Dickens creates a world. All great writers do this, but there is no writer in our language of whom it is truer than of him. The novels - even The Pickwick Papers - are drenched in tears and sadness. We weep quite as much as laugh over his pages. But the laughter, the jokes, the language itself, all confront life in a manner that compels us to share his robust attitude to the wretchedness of childhood, the humiliations of poverty, the dread of death.
Many of the funniest moments occur during extremely sad episodes. This is what makes the dramatisation of his novels such a ticklish business. The Roman Polanski film of Oliver Twist evoked the squalor of 19th-century London, the pathos of the workhouse, the misery of Fagin's lair. But it could not catch the atmosphere of the novel which, for all its terribleness, and terror, is a comedy - or a tragedy shot through with comedy.
Oscar Wilde was trying to be clever, and succeeding perhaps, when he said you would need a heart of stone not to laugh at the death of Little Nell, but in his clever joke he captured something of the essence of The Old Curiosity Shop. Dick Swiveller is one of the most wonderful characters in Dickens, beginning as a wastrel who has to dodge the streets, where he has run up debts in pie shops and pawnbrokers, and ending as the hero who marries the put-upon parlourmaid of Sally Brass - "The Marchioness".
In cancelled passages of the novel Dickens had made it clear that the Marchioness was the natural child of Sally Brass and the villain of the novel, Daniel Quilp, the terrifying dwarfish self-projection of the writer (Quill-Pen/Quilp) himself. Quilp is always comic - viz his bursting in upon the supper party when his mother-in-law, Mrs Jinnywin, is dissecting his character - and always evil. His persecution of his wife, his diddling of the owner of the Old Curiosity Shop, his lecherous designs upon the 14-year-old Nell are seen through the comic mask of Dickens's language.

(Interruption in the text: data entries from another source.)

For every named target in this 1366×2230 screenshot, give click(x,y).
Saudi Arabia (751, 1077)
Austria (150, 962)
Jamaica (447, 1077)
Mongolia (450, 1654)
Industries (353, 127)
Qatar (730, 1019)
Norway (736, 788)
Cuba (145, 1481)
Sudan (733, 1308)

An ITV dramatisation on Boxing Day was a disaster. It presented the whole sequence of events and characters - even the Punch and Judy men Codlin and Short, or Mrs Jarley the waxworks proprietress - with a muted actorly seriousness that castrated the atmosphere of the book. It made a sad contrast with a BBC effort at dramatising the book, which I remember from my childhood, in which the sometime Doctor Who, Patrick Troughton, brought Quilp to life with violent animation.
Dickens's characters, if viewed by anyone other than Dickens, would not necessarily be comic at all. Witness Mr Micawber, reborn as Marmeladov in Dostoevsky's Crime and Punishment. Burglars, child-molesters, swindlers, workhouse proprietors, prison "screws", orphans, bullying fathers and cruel step-parents are not funny when met with, either in contemporary life or in history. Dickens's way of coping with the dreadfulness of human wickedness is to make them into grotesques. His was the most glorious artistic apogee of a generalised English irony - witness the manner with which the population at large made Hitler a comic creation during the Blitz.
Now, we live in a different atmosphere. Esther Rantzen encourages the Artful Dodger to ring Childline. Mr Dombey and Mr Murdstone would be urged to seek family therapy. Mr Dorrit, rather than languishing in the Marshalsea, would find that his investments in Northern Rock had been compensated by the Chancellor of the Exchequer. Probably we are all much nicer in consequence, but with our You and Yours culture of whinge, we have lost our sense of humour. In consequence, we are less noble than Dickens.
In Catford and Toxteth and the Gorbals, there are still plenty of Little Nells, warding off dwarfish lechers. The Artful Dodger is on crack cocaine. Addicts of drink and gambling every bit as pathetic as Nell's grandfather shuffle from government-sponsored casino to the corner shop for their lottery tickets. Dickens was not heartless in finding comedy in their lives. On the contrary, by making them tragi-comic he allowed his readers to remain alive to the dignity of the poor even in their most abject state. But we live in a state run by Mrs Jellybys and Mr Bumbles, where laughter is frowned upon and those in authority see their job (which Dickens never did) to improve those less fortunate than ourselves.